··· Provided data

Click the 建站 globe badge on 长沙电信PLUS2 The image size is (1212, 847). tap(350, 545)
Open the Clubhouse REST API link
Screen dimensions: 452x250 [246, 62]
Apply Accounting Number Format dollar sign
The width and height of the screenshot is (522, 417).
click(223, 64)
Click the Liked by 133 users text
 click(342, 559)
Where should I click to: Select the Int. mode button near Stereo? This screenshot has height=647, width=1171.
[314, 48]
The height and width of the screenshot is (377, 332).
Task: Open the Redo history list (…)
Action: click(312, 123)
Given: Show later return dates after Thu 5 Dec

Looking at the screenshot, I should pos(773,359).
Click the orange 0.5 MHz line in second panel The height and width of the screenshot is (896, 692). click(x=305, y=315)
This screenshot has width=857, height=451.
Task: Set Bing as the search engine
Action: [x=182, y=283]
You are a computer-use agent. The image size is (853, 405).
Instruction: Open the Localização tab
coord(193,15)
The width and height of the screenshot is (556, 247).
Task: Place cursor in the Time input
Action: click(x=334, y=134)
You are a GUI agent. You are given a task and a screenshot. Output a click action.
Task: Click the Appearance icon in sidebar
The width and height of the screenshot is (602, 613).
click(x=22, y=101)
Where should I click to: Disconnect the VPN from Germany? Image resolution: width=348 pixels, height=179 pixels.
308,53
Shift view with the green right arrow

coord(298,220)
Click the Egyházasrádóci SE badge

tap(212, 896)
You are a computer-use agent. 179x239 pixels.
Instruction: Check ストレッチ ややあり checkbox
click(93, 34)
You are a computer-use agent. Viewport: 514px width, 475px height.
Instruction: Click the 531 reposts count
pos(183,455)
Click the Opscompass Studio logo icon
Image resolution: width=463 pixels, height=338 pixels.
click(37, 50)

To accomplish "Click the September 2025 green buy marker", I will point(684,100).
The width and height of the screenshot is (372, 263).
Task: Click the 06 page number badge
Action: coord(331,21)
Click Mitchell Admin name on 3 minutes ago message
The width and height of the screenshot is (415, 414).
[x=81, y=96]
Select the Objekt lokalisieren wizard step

······

Task to carry out =>
Copy out every record exactly.

Expected answer =>
Click the 建站 globe badge on 长沙电信PLUS2 The image size is (1212, 847). tap(350, 545)
Open the Clubhouse REST API link
Screen dimensions: 452x250 [246, 62]
Apply Accounting Number Format dollar sign
The width and height of the screenshot is (522, 417).
click(223, 64)
Click the Liked by 133 users text
 click(342, 559)
Where should I click to: Select the Int. mode button near Stereo? This screenshot has height=647, width=1171.
[314, 48]
The height and width of the screenshot is (377, 332).
Task: Open the Redo history list (…)
Action: click(312, 123)
Given: Show later return dates after Thu 5 Dec

Looking at the screenshot, I should pos(773,359).
Click the orange 0.5 MHz line in second panel The height and width of the screenshot is (896, 692). click(x=305, y=315)
This screenshot has width=857, height=451.
Task: Set Bing as the search engine
Action: [x=182, y=283]
You are a computer-use agent. The image size is (853, 405).
Instruction: Open the Localização tab
coord(193,15)
The width and height of the screenshot is (556, 247).
Task: Place cursor in the Time input
Action: click(x=334, y=134)
You are a GUI agent. You are given a task and a screenshot. Output a click action.
Task: Click the Appearance icon in sidebar
The width and height of the screenshot is (602, 613).
click(x=22, y=101)
Where should I click to: Disconnect the VPN from Germany? Image resolution: width=348 pixels, height=179 pixels.
308,53
Shift view with the green right arrow

coord(298,220)
Click the Egyházasrádóci SE badge

tap(212, 896)
You are a computer-use agent. 179x239 pixels.
Instruction: Check ストレッチ ややあり checkbox
click(93, 34)
You are a computer-use agent. Viewport: 514px width, 475px height.
Instruction: Click the 531 reposts count
pos(183,455)
Click the Opscompass Studio logo icon
Image resolution: width=463 pixels, height=338 pixels.
click(37, 50)

To accomplish "Click the September 2025 green buy marker", I will point(684,100).
The width and height of the screenshot is (372, 263).
Task: Click the 06 page number badge
Action: coord(331,21)
Click Mitchell Admin name on 3 minutes ago message
The width and height of the screenshot is (415, 414).
[x=81, y=96]
Select the Objekt lokalisieren wizard step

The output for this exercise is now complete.